[What is needed]
Once more, print the records exactly as given.

[Dataset records]
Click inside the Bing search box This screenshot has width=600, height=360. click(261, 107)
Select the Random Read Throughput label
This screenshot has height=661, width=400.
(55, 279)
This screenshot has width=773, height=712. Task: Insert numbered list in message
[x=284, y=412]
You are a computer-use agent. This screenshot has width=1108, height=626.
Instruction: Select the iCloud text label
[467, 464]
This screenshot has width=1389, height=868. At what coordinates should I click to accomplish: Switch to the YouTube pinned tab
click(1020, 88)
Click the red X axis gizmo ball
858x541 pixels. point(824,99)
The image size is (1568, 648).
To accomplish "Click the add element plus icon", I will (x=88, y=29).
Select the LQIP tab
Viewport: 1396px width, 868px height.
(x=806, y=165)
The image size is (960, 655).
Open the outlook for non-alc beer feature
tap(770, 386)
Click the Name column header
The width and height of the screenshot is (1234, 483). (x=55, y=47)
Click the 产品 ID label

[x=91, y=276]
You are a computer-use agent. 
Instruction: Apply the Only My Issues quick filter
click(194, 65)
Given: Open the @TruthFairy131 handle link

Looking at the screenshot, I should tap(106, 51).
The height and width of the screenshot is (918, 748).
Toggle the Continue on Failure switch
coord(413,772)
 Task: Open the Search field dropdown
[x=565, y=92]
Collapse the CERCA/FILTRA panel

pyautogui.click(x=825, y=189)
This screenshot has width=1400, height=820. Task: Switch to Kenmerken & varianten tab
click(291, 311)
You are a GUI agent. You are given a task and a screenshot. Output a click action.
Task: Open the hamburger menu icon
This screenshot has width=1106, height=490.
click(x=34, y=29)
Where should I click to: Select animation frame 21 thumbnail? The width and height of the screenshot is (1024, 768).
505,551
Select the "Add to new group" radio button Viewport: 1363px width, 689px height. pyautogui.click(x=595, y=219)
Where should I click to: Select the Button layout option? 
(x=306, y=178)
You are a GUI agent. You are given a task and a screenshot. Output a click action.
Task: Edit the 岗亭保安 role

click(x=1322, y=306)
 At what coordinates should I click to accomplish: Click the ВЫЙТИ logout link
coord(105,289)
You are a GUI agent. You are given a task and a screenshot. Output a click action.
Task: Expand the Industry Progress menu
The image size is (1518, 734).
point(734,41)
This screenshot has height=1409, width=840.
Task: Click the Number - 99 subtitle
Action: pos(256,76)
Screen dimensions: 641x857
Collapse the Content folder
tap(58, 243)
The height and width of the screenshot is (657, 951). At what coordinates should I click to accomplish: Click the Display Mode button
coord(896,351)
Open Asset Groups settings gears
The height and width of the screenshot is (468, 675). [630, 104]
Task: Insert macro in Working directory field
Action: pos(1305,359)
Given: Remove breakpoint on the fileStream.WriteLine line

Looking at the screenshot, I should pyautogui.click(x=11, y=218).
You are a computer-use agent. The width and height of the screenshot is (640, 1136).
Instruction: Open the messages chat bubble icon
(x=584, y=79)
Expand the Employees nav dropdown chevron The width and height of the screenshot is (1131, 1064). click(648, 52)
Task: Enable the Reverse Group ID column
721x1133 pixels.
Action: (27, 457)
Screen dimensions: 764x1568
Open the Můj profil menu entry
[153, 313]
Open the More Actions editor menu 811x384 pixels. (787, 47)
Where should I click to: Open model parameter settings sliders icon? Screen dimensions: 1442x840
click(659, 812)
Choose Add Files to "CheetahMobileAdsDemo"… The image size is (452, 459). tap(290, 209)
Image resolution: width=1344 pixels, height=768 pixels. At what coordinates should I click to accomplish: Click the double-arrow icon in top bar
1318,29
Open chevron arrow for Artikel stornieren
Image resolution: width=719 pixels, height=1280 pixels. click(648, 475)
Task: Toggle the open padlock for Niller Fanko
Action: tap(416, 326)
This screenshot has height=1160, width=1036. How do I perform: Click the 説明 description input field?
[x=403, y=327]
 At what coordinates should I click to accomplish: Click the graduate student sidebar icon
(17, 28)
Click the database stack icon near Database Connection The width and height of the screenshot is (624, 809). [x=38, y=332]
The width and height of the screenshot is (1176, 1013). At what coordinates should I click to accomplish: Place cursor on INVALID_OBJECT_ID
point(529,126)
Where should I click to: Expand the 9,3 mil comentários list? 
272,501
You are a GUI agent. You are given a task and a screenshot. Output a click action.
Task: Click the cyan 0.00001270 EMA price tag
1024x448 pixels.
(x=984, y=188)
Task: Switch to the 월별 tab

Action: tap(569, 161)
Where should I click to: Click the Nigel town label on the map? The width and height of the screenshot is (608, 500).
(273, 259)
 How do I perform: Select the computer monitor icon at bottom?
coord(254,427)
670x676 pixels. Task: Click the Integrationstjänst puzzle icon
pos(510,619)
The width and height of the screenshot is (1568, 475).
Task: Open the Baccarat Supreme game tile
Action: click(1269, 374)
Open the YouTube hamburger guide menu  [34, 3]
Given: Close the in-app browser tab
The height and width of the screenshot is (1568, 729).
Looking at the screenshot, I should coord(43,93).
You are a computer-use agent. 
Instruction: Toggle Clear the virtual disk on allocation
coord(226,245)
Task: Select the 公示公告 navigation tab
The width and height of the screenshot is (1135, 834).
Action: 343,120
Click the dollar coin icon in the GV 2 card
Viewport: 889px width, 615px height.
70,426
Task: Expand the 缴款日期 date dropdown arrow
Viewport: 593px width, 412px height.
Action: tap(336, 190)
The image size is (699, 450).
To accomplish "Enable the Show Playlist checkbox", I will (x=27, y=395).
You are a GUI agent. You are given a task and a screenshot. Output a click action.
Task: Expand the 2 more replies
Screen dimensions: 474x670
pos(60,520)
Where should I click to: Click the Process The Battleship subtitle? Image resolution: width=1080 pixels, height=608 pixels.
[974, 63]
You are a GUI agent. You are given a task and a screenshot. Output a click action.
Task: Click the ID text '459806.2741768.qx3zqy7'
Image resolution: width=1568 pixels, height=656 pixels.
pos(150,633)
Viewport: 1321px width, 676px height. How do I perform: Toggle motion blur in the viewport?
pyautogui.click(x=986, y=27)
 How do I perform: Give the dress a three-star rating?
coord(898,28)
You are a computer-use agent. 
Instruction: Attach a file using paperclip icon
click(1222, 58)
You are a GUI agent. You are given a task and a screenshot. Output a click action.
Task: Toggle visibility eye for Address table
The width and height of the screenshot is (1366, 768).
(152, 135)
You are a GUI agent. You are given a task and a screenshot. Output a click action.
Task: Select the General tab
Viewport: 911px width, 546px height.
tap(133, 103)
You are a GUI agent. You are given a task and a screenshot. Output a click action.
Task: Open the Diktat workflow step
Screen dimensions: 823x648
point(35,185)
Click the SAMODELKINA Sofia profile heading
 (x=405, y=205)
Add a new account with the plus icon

[Output below]
Click inside the Bing search box This screenshot has width=600, height=360. click(261, 107)
Select the Random Read Throughput label
This screenshot has height=661, width=400.
(55, 279)
This screenshot has width=773, height=712. Task: Insert numbered list in message
[x=284, y=412]
You are a computer-use agent. This screenshot has width=1108, height=626.
Instruction: Select the iCloud text label
[467, 464]
This screenshot has width=1389, height=868. At what coordinates should I click to accomplish: Switch to the YouTube pinned tab
click(1020, 88)
Click the red X axis gizmo ball
858x541 pixels. point(824,99)
The image size is (1568, 648).
To accomplish "Click the add element plus icon", I will (x=88, y=29).
Select the LQIP tab
Viewport: 1396px width, 868px height.
(x=806, y=165)
The image size is (960, 655).
Open the outlook for non-alc beer feature
tap(770, 386)
Click the Name column header
The width and height of the screenshot is (1234, 483). (x=55, y=47)
Click the 产品 ID label

[x=91, y=276]
You are a computer-use agent. 
Instruction: Apply the Only My Issues quick filter
click(194, 65)
Given: Open the @TruthFairy131 handle link

Looking at the screenshot, I should tap(106, 51).
The height and width of the screenshot is (918, 748).
Toggle the Continue on Failure switch
coord(413,772)
 Task: Open the Search field dropdown
[x=565, y=92]
Collapse the CERCA/FILTRA panel

pyautogui.click(x=825, y=189)
This screenshot has width=1400, height=820. Task: Switch to Kenmerken & varianten tab
click(291, 311)
You are a GUI agent. You are given a task and a screenshot. Output a click action.
Task: Open the hamburger menu icon
This screenshot has width=1106, height=490.
click(x=34, y=29)
Where should I click to: Select animation frame 21 thumbnail? The width and height of the screenshot is (1024, 768).
505,551
Select the "Add to new group" radio button Viewport: 1363px width, 689px height. pyautogui.click(x=595, y=219)
Where should I click to: Select the Button layout option? 
(x=306, y=178)
You are a GUI agent. You are given a task and a screenshot. Output a click action.
Task: Edit the 岗亭保安 role

click(x=1322, y=306)
 At what coordinates should I click to accomplish: Click the ВЫЙТИ logout link
coord(105,289)
You are a GUI agent. You are given a task and a screenshot. Output a click action.
Task: Expand the Industry Progress menu
The image size is (1518, 734).
point(734,41)
This screenshot has height=1409, width=840.
Task: Click the Number - 99 subtitle
Action: pos(256,76)
Screen dimensions: 641x857
Collapse the Content folder
tap(58, 243)
The height and width of the screenshot is (657, 951). At what coordinates should I click to accomplish: Click the Display Mode button
coord(896,351)
Open Asset Groups settings gears
The height and width of the screenshot is (468, 675). [630, 104]
Task: Insert macro in Working directory field
Action: pos(1305,359)
Given: Remove breakpoint on the fileStream.WriteLine line

Looking at the screenshot, I should pyautogui.click(x=11, y=218).
You are a computer-use agent. The width and height of the screenshot is (640, 1136).
Instruction: Open the messages chat bubble icon
(x=584, y=79)
Expand the Employees nav dropdown chevron The width and height of the screenshot is (1131, 1064). click(648, 52)
Task: Enable the Reverse Group ID column
721x1133 pixels.
Action: (27, 457)
Screen dimensions: 764x1568
Open the Můj profil menu entry
[153, 313]
Open the More Actions editor menu 811x384 pixels. (787, 47)
Where should I click to: Open model parameter settings sliders icon? Screen dimensions: 1442x840
click(659, 812)
Choose Add Files to "CheetahMobileAdsDemo"… The image size is (452, 459). tap(290, 209)
Image resolution: width=1344 pixels, height=768 pixels. At what coordinates should I click to accomplish: Click the double-arrow icon in top bar
1318,29
Open chevron arrow for Artikel stornieren
Image resolution: width=719 pixels, height=1280 pixels. click(648, 475)
Task: Toggle the open padlock for Niller Fanko
Action: tap(416, 326)
This screenshot has height=1160, width=1036. How do I perform: Click the 説明 description input field?
[x=403, y=327]
 At what coordinates should I click to accomplish: Click the graduate student sidebar icon
(17, 28)
Click the database stack icon near Database Connection The width and height of the screenshot is (624, 809). [x=38, y=332]
The width and height of the screenshot is (1176, 1013). At what coordinates should I click to accomplish: Place cursor on INVALID_OBJECT_ID
point(529,126)
Where should I click to: Expand the 9,3 mil comentários list? 
272,501
You are a GUI agent. You are given a task and a screenshot. Output a click action.
Task: Click the cyan 0.00001270 EMA price tag
1024x448 pixels.
(x=984, y=188)
Task: Switch to the 월별 tab

Action: tap(569, 161)
Where should I click to: Click the Nigel town label on the map? The width and height of the screenshot is (608, 500).
(273, 259)
 How do I perform: Select the computer monitor icon at bottom?
coord(254,427)
670x676 pixels. Task: Click the Integrationstjänst puzzle icon
pos(510,619)
The width and height of the screenshot is (1568, 475).
Task: Open the Baccarat Supreme game tile
Action: click(1269, 374)
Open the YouTube hamburger guide menu  [34, 3]
Given: Close the in-app browser tab
The height and width of the screenshot is (1568, 729).
Looking at the screenshot, I should coord(43,93).
You are a computer-use agent. 
Instruction: Toggle Clear the virtual disk on allocation
coord(226,245)
Task: Select the 公示公告 navigation tab
The width and height of the screenshot is (1135, 834).
Action: 343,120
Click the dollar coin icon in the GV 2 card
Viewport: 889px width, 615px height.
70,426
Task: Expand the 缴款日期 date dropdown arrow
Viewport: 593px width, 412px height.
Action: tap(336, 190)
The image size is (699, 450).
To accomplish "Enable the Show Playlist checkbox", I will (x=27, y=395).
You are a GUI agent. You are given a task and a screenshot. Output a click action.
Task: Expand the 2 more replies
Screen dimensions: 474x670
pos(60,520)
Where should I click to: Click the Process The Battleship subtitle? Image resolution: width=1080 pixels, height=608 pixels.
[974, 63]
You are a GUI agent. You are given a task and a screenshot. Output a click action.
Task: Click the ID text '459806.2741768.qx3zqy7'
Image resolution: width=1568 pixels, height=656 pixels.
pos(150,633)
Viewport: 1321px width, 676px height. How do I perform: Toggle motion blur in the viewport?
pyautogui.click(x=986, y=27)
 How do I perform: Give the dress a three-star rating?
coord(898,28)
You are a computer-use agent. 
Instruction: Attach a file using paperclip icon
click(1222, 58)
You are a GUI agent. You are given a task and a screenshot. Output a click action.
Task: Toggle visibility eye for Address table
The width and height of the screenshot is (1366, 768).
(152, 135)
You are a GUI agent. You are given a task and a screenshot. Output a click action.
Task: Select the General tab
Viewport: 911px width, 546px height.
tap(133, 103)
You are a GUI agent. You are given a task and a screenshot. Output a click action.
Task: Open the Diktat workflow step
Screen dimensions: 823x648
point(35,185)
Click the SAMODELKINA Sofia profile heading
 (x=405, y=205)
Add a new account with the plus icon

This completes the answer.